To investigate the effects of the sixth generation of poly(amidoamine) (G6-PAMAM)-based extrafibrillar demineralization on bonding durability of deciduous dentin and explore the possible mechanisms.

Methods

The cytotoxicity and inhibitory effects on recombinant human matrix metalloproteinases-9 (rhMMP-9) of G6-PAMAM were investigated. The chelation demineralization capacity of G6-PAMAM with molecular weight > 40 kDa was quantitatively analyzed. Atomic force microscopy-infrared spectroscopy (AFM-IR) was used to verify selective extrafibrillar demineralization of dentin conditioned by G6-PAMAM. After dentin surfaces were conditioned with G6-PAMAM or phosphoric acid (H₃PO₄), G6-PAMAM- and H₃PO₄-conditioned dentin were applied with adhesive restoration using both wet- and dry-bonding technique. Microtensile bond strength (μTBS) was evaluated after 24 h storage or 10,000 thermocycling. Nanoleakage expression at the bonding interface was observed using field emission scanning electron microscopy. Gelatinolytic activity within the hybrid layer was examined using in situ zymography.

Results

In addition to being nontoxic, 20 µg/mL G6-PAMAM showed inhibitory effects on rhMMP-9 and calcium-chelating capability. AFM-IR confirmed that G6-PAMAM conditioning can achieve selective demineralization of dentin extrafibrillar minerals.
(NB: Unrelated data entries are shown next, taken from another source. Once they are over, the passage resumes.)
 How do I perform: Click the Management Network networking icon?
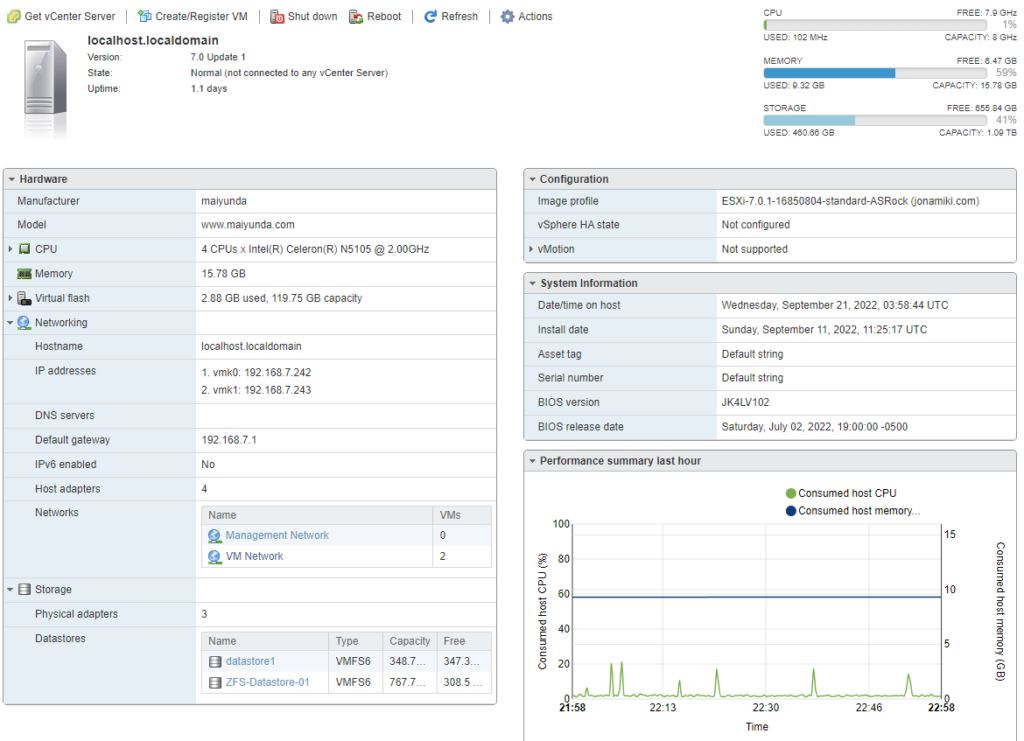tap(215, 535)
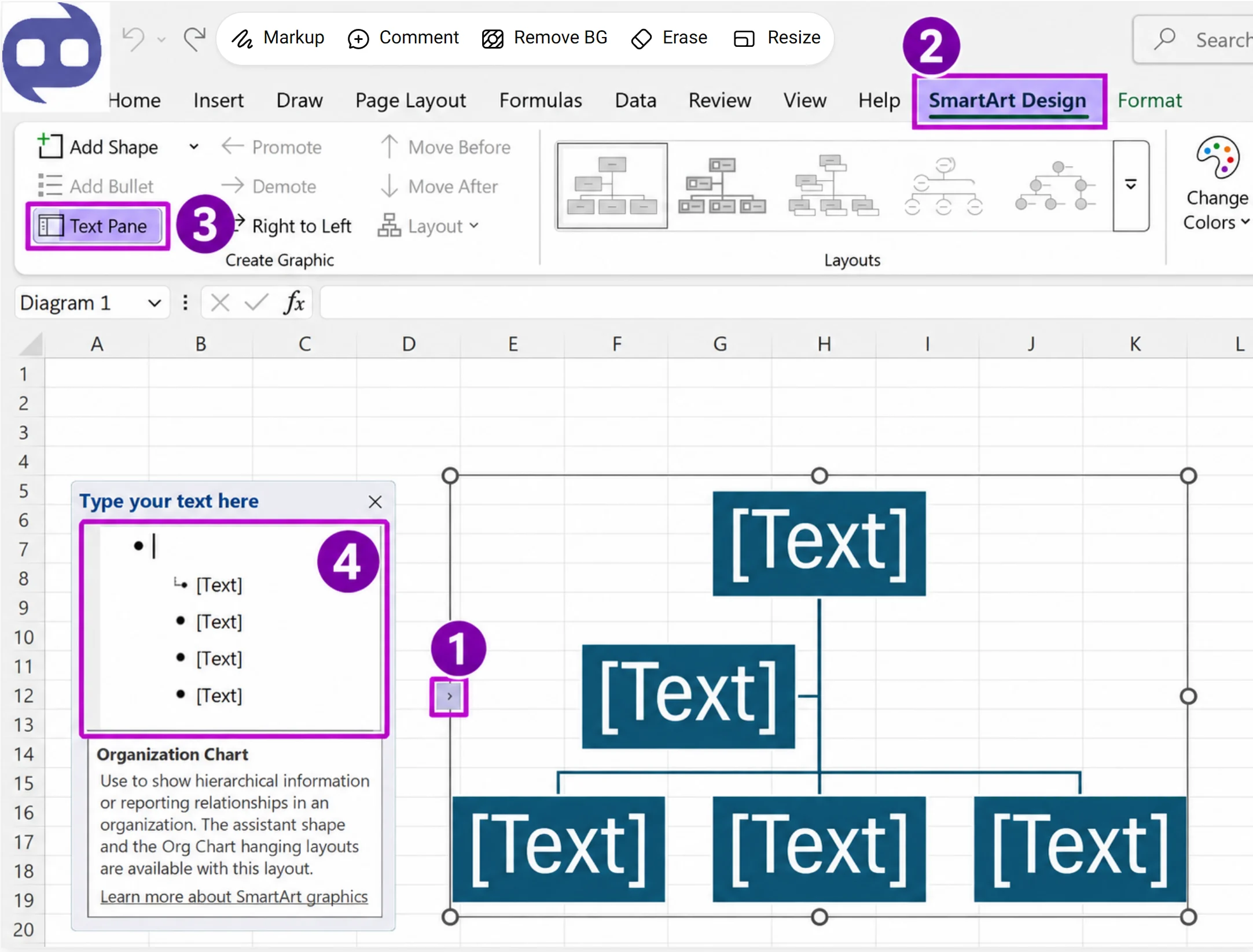1253x952 pixels.
Task: Toggle the Text Pane button
Action: coord(97,226)
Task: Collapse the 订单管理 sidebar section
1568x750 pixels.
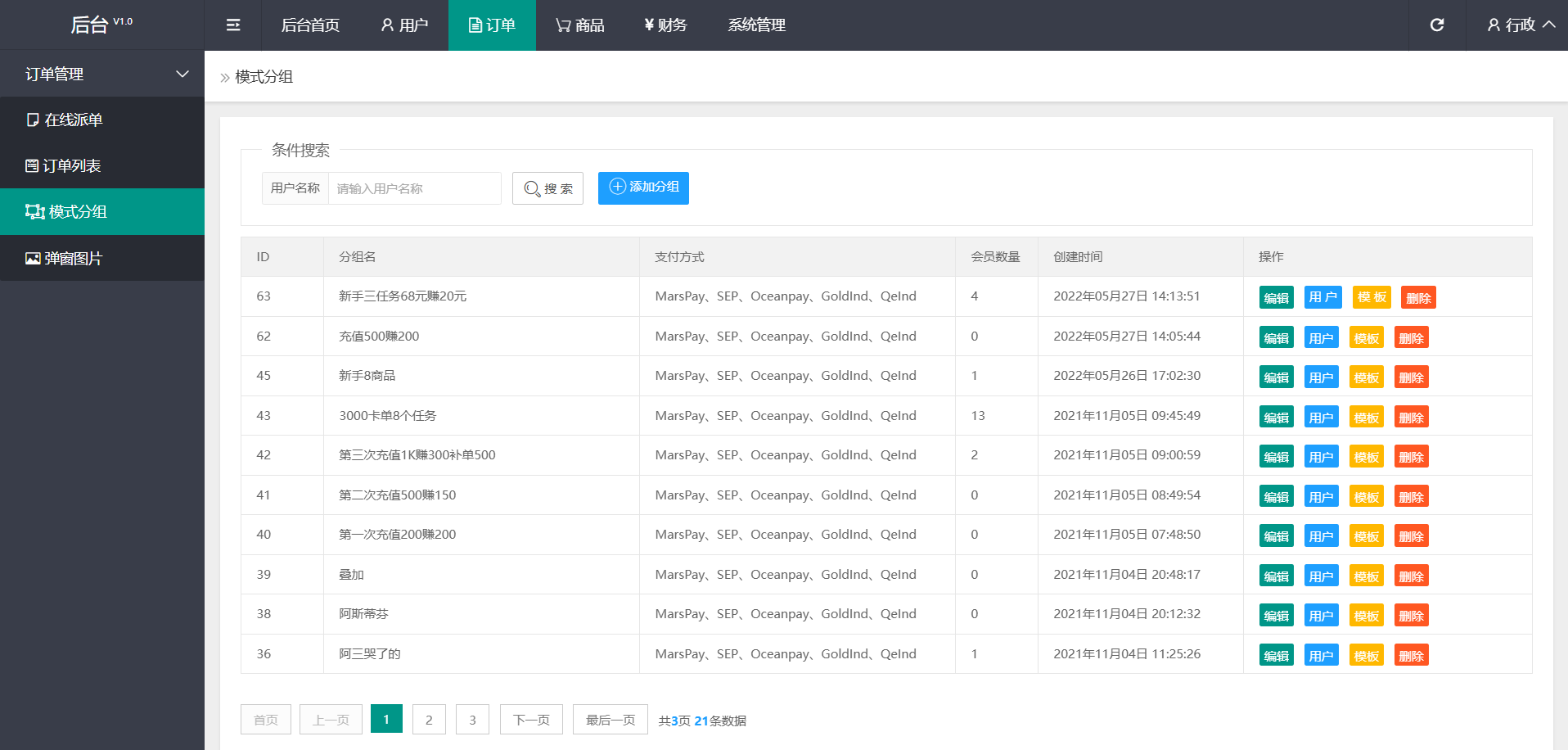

Deciduous dentin treated with 20 µg/mL G6-PAMAM for 60 s produced μTBS equivalent to H₃PO₄-based etch-and-rinse technique. Those bond strengths were maintained after thermocycling, irrespective of wet-bonding or dry-bonding. G6-PAMAM conditioning produced less nanoleakage and suppressed endogenous gelatinolytic activity compare with H₃PO₄ etching.

Conclusion

The G6-PAMAM-based extrafibrillar demineralization strategy under dry-bonding technique could enhance bonding durability of deciduous dentin by retaining intrafibrillar minerals, decreasing interfacial nanoleakage, and preventing endogenous protease-initiated collagen degradation.

Clinical relevance

The G6-PAMAM-based extrafibrillar demineralization strategy has the potential to improve the stability of the resin-dentin bonding interface and prolong the longevity of resin restorations in deciduous teeth.